Drinking enough water will ensure your body replenishes the fluids lost when sweating in the heat and will help to prevent dehydration and heatstroke. When working out in hot weather, it is advised that you drink 1 cup of water every 15-20 minutes. Drinking at shorter intervals is more effective than drinking large amounts infrequently.
Another method for increasing water intake is to eat more fruit with a high water content. Below is a list of the best hydrating fruits-
Fruits with high water content:
Watermelon – up to 91% water
Strawberries – up to 91% water
Grapefruit – up to 91% water
Peaches – up to 89% water
Blackberries- up to 88% water
Plan Workouts Carefully During Hot Temperatures
Train sensibly and avoid the hottest time of the day, don’t train in direct sunlight. Many people find training outside too unbearable in extreme heat and may prefer to train indoors with the air conditioning on/ windows open.
Yes 50. This will protect you from 98% of UVB rays and help to prevent sunburn . Sunburn can actually cause heat exhaustion and a number of symptoms such as headache, nausea and fever like chills.
According to the heat index of course. There are risks associated with training in the heat, however if you are sensible and take precautions why not take the opportunity to do more outdoor sports? That being said, make sure the heat is not too intense. Any hotter than 32 degrees Celsius is really too hot to be training outside, extreme caution would be needed. When the temperatures are high, there is an increased risk of serious heat-related illnesses.
Wear Light Clothing
Make exercise more bearable and wear lightweight clothing, thin materials. This will keep you cooler. Use natural fibre fabrics; cotton, linen and silk work best in absorbing sweat and allow the skin to breath. Synthetic fibres retain heat and poorly absorb sweat, increasing your body temperature. Also it is well known that the colour of your clothing can impact how hot you get, Black is the ultimate heat absorber. It absorbs all light on the visual spectrum. So maybe opt for a white T-shirt…
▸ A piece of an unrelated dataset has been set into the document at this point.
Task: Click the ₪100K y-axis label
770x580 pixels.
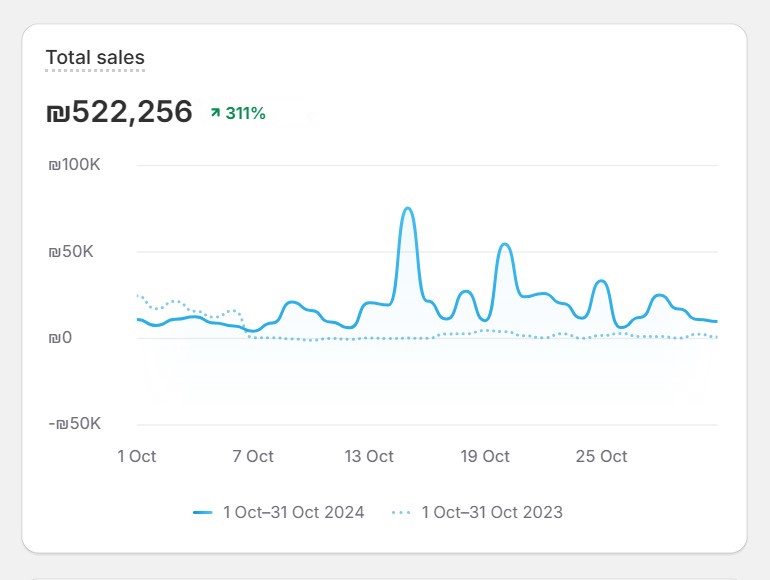Action: tap(74, 165)
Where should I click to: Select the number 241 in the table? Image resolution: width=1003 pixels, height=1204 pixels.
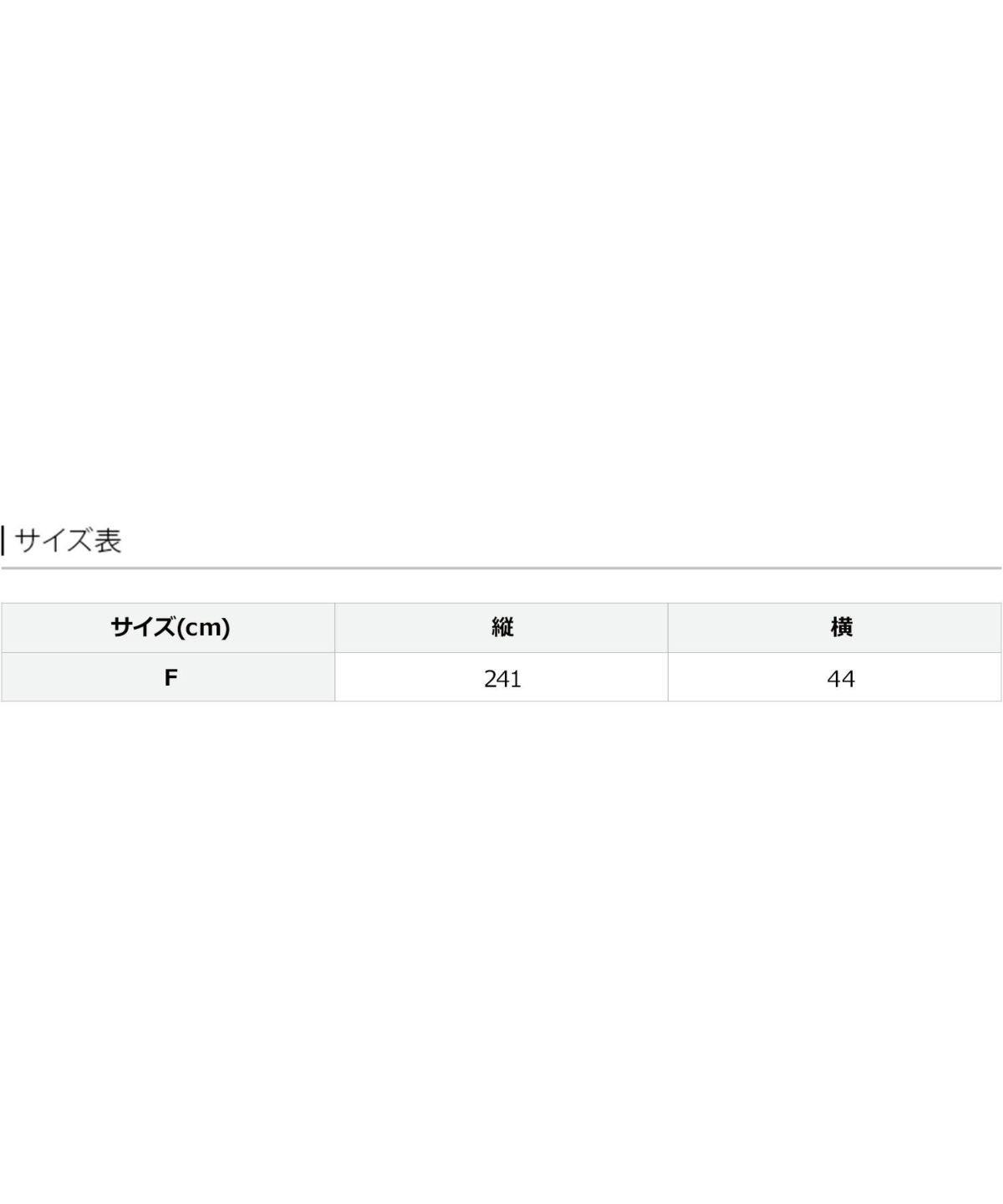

Cold Showers Before and After
It is advised during heat waves that taking a shower before you train can actually help you to stay cooler during. This process is known as pre cooling, especially effective before cardio. It is said to help increase the body’s capacity for prolonged exercise at higher intensity levels.
You May Wish to Finish with a Cold Shower Also
The cold water will instantly reduces your core temperature, which will make your body work harder to warm itself back up by pumping blood around a lot faster. This cold water submersion process is also known to speed up your metabolism helping you to burn calories at a faster rate.
Stay safe and enjoy the warm weather… whilst it lasts!